Mario Draghi erhält Karlspreis 2026: Ein Symbol für europäische Einheit und Entschlossenheit
Der ehemalige Präsident der Europäischen Zentralbank, Mario Draghi, wird im Jahr 2026 mit dem renommierten Karlspreis geehrt, einem der wichtigsten Preise für Verdienste um die europäische Einigung. Diese Auszeichnung erkennt Draghis maßgeblichen Beitrag zur Stabilität des Euro und seinen unermüdlichen Einsatz für ein geeintes Europa an.

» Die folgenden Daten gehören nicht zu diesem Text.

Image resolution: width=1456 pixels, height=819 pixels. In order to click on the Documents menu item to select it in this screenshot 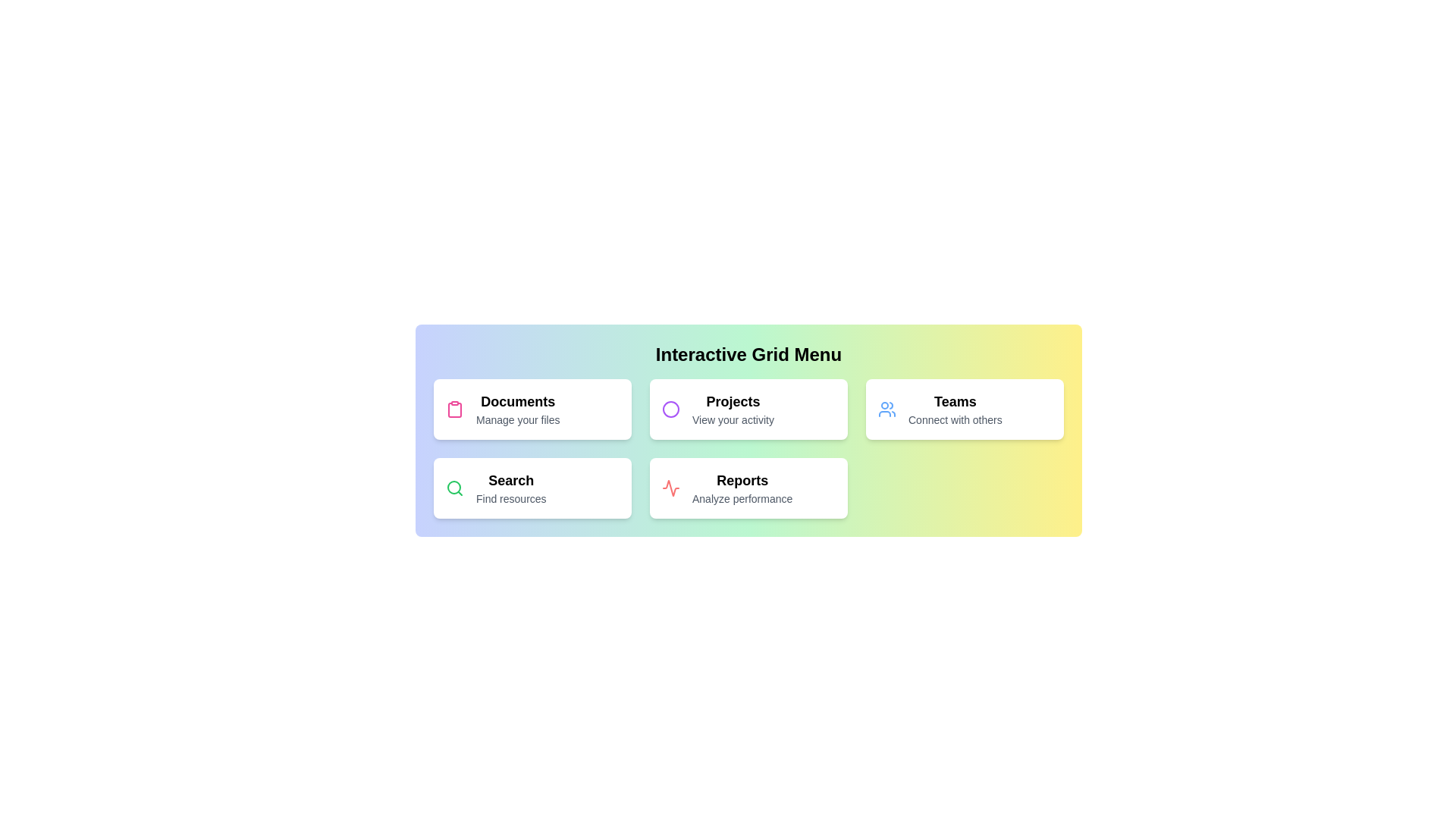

Die Entscheidung des Karlspreis-Direktoriums wurde mit Draghis zielstrebigen Bemühungen begründet, die er während seiner Amtszeit als EZB-Präsident unternommen hatte, insbesondere als er mit dem ikonischen Versprechen "Whatever it takes" die Existenz des Euro sicherte. Armin Laschet, Vorsitzender des Direktoriums, betonte die anhaltende Bedeutung dieses Mottos und appellierte an die Europäische Kommission, sich davon inspirieren zu lassen, um die wirtschaftliche Wettbewerbsfähigkeit Europas zu stärken.
In einer begleitenden Videobotschaft betonte Draghi die aktuellen Herausforderungen Europas, bedingt durch innere und äußere Bedrohungen. Er rief zu mehr Zusammenhalt innerhalb der Europäischen Union auf, um sich diesen Gefahren erfolgreich entgegenzustellen und die Union in den Bereichen Wirtschaft, Militär und Politik zu stärken.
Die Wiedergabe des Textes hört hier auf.